Dalam sambutannya, Kepala SMAN 1 Karanggede, Ibu Titik Nur Aini, S.Sos., M.Pd. menyampaikan bahwa tujuan kegiatan ini adalah untuk “membuka kesadaran bersama.” Banyak hal yang sebenarnya sudah dilakukan oleh Bapak dan Ibu guru, komite, maupun peserta didik, tetapi belum diberi makna sebagai bagian dari laku pendidikan toleransi. Melalui forum ini, nilai-nilai tersebut diangkat, dirumuskan, dan ditegaskan kembali agar menjadi kesadaran kolektif.

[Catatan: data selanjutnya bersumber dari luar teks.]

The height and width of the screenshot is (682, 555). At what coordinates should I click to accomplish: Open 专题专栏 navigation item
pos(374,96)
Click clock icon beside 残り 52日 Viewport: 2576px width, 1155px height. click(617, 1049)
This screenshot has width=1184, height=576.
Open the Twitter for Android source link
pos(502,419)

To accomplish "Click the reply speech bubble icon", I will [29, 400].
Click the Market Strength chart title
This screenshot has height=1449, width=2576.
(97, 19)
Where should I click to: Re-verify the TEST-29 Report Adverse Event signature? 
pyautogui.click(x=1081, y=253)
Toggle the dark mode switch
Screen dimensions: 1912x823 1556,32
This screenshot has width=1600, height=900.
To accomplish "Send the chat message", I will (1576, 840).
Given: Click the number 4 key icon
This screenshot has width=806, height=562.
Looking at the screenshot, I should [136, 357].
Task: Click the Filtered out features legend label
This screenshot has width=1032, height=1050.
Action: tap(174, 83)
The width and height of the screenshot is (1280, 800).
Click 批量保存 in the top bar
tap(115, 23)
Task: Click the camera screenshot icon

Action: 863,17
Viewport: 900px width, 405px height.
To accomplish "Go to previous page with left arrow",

Salah satu poin penting yang mengemuka adalah bagaimana cara mengapresiasi anak dan membangun pembiasaan positif. Pendidikan toleransi tidak berhenti pada wacana, melainkan perlu diwujudkan melalui sikap sehari-hari: cara guru menyapa siswa, cara sekolah merespons perbedaan, hingga bagaimana ruang aman diciptakan bagi setiap anak tanpa terkecuali. Kearifan lokal Jawa, hasthalaku, menjadi fondasi dalam membangun budaya sekolah yang saling menghormati dan aman.

 

Harapannya, melalui pembiasaan yang konsisten, sekolah semakin ramah anak dan nyaman bagi semua. Ketika nilai-nilai tersebut benar-benar hidup di dalam hati setiap warga sekolah, maka berbagai program sekolah pun akan berjalan lebih lancar. Toleransi yang tumbuh dari kesadaran akan memunculkan loyalitas terhadap lembaga, memperkuat profesionalitas dalam bekerja, dan membangun rasa memiliki yang mendalam.

 

Kegiatan IHT ini juga menjadi ruang dialog yang hangat dan reflektif. Para peserta tidak hanya mendengarkan materi, tetapi juga diajak untuk merefleksikan praktik yang sudah dilakukan serta menyusun komitmen bersama untuk langkah ke depan. Dengan demikian, pendidikan toleransi berbasis kearifan lokal Jawa bukan sekadar tema kegiatan, melainkan menjadi ruh dalam setiap gerak dan kebijakan sekolah yang mendukung terwujudnya sekolah aman dan nyaman seperti yang diamanatkan oleh Permendikdasmen Nomor 6 Tahun 2026.

Di akhir sesi, suasana penuh semangat dan kebersamaan terasa di Aula SMAN 1 Karanggede. Dengan komitmen yang diperbarui, seluruh guru dan karyawan siap melangkah bersama, menghadirkan sekolah yang aman, nyaman, dan menggembirakan bagi seluruh warga sekolah.